* EXERCISE DIRECTIONS *
If a line below includes the string "computer", copy it.

* DATA PROVIDED *

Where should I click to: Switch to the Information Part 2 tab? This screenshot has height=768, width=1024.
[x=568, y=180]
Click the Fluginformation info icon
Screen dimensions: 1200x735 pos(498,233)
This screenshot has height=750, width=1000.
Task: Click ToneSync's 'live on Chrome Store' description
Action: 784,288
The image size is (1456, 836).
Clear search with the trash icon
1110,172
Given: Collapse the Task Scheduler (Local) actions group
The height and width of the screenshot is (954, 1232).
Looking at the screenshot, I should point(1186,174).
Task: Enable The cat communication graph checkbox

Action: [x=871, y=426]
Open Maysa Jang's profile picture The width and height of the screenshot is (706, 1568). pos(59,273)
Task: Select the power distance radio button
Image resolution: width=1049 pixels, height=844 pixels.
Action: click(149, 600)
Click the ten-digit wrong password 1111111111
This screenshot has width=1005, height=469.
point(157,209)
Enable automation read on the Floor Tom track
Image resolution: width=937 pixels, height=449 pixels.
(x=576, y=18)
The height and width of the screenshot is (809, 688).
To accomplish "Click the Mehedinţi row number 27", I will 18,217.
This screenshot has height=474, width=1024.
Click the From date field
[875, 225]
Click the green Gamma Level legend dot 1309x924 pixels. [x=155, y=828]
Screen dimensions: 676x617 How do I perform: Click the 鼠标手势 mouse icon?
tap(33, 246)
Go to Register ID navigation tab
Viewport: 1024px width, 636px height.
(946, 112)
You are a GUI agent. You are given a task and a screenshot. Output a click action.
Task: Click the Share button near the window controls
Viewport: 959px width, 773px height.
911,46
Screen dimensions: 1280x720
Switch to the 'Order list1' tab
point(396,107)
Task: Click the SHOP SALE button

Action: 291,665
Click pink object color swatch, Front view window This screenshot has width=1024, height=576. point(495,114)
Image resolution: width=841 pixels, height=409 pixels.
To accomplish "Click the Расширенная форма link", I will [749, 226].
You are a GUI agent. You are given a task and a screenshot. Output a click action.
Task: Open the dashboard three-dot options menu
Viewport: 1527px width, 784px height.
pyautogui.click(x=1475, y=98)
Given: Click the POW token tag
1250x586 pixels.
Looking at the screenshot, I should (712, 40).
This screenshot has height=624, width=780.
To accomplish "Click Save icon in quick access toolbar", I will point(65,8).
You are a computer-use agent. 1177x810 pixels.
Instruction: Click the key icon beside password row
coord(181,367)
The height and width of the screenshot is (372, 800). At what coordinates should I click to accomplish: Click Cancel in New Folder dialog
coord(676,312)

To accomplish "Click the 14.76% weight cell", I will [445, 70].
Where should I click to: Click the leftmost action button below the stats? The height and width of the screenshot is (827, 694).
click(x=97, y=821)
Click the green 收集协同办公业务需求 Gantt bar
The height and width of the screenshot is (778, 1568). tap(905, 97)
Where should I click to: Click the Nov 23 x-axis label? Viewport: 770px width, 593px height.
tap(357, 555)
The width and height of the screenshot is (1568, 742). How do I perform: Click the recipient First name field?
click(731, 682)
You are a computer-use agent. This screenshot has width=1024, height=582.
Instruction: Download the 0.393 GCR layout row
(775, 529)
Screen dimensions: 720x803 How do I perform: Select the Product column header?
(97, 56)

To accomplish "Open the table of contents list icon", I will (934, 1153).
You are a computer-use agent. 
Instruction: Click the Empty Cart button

* TASK RESULT *
You are a computer-use agent. 1177x810 pixels.
You are a computer-use agent. This screenshot has width=1024, height=582.
You are a computer-use agent. 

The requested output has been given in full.